Assigned task → Retype the whole listing below precisely.

Records for the task →
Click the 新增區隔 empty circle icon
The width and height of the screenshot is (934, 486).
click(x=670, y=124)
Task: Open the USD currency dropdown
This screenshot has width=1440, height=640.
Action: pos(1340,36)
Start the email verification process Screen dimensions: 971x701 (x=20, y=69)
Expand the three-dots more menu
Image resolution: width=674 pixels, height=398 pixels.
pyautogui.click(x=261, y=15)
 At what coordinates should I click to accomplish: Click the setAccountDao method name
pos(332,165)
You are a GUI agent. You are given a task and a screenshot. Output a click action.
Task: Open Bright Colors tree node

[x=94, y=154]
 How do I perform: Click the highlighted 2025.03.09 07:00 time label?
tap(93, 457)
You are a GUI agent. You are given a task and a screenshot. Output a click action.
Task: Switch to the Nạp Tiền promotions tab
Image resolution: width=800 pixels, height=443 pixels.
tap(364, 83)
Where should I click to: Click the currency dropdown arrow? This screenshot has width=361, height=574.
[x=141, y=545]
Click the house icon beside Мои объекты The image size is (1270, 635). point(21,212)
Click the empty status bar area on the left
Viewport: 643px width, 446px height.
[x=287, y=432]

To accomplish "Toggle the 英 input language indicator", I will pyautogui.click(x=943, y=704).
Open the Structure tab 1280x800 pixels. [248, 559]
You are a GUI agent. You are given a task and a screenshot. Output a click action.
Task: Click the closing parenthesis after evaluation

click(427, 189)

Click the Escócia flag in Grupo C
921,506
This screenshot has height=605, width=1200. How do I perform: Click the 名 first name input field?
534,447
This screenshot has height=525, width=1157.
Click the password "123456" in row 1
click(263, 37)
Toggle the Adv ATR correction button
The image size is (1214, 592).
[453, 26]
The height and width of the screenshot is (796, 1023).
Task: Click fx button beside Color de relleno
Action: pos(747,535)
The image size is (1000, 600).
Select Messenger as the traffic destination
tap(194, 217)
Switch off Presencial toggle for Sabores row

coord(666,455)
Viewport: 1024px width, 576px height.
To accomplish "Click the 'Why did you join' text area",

Response to this exercise →
Click the 新增區隔 empty circle icon
The width and height of the screenshot is (934, 486).
click(x=670, y=124)
Task: Open the USD currency dropdown
This screenshot has width=1440, height=640.
Action: pos(1340,36)
Start the email verification process Screen dimensions: 971x701 (x=20, y=69)
Expand the three-dots more menu
Image resolution: width=674 pixels, height=398 pixels.
pyautogui.click(x=261, y=15)
 At what coordinates should I click to accomplish: Click the setAccountDao method name
pos(332,165)
You are a GUI agent. You are given a task and a screenshot. Output a click action.
Task: Open Bright Colors tree node

[x=94, y=154]
 How do I perform: Click the highlighted 2025.03.09 07:00 time label?
tap(93, 457)
You are a GUI agent. You are given a task and a screenshot. Output a click action.
Task: Switch to the Nạp Tiền promotions tab
Image resolution: width=800 pixels, height=443 pixels.
tap(364, 83)
Where should I click to: Click the currency dropdown arrow? This screenshot has width=361, height=574.
[x=141, y=545]
Click the house icon beside Мои объекты The image size is (1270, 635). point(21,212)
Click the empty status bar area on the left
Viewport: 643px width, 446px height.
[x=287, y=432]

To accomplish "Toggle the 英 input language indicator", I will pyautogui.click(x=943, y=704).
Open the Structure tab 1280x800 pixels. [248, 559]
You are a GUI agent. You are given a task and a screenshot. Output a click action.
Task: Click the closing parenthesis after evaluation

click(427, 189)

Click the Escócia flag in Grupo C
921,506
This screenshot has height=605, width=1200. How do I perform: Click the 名 first name input field?
534,447
This screenshot has height=525, width=1157.
Click the password "123456" in row 1
click(263, 37)
Toggle the Adv ATR correction button
The image size is (1214, 592).
[453, 26]
The height and width of the screenshot is (796, 1023).
Task: Click fx button beside Color de relleno
Action: pos(747,535)
The image size is (1000, 600).
Select Messenger as the traffic destination
tap(194, 217)
Switch off Presencial toggle for Sabores row

coord(666,455)
Viewport: 1024px width, 576px height.
To accomplish "Click the 'Why did you join' text area",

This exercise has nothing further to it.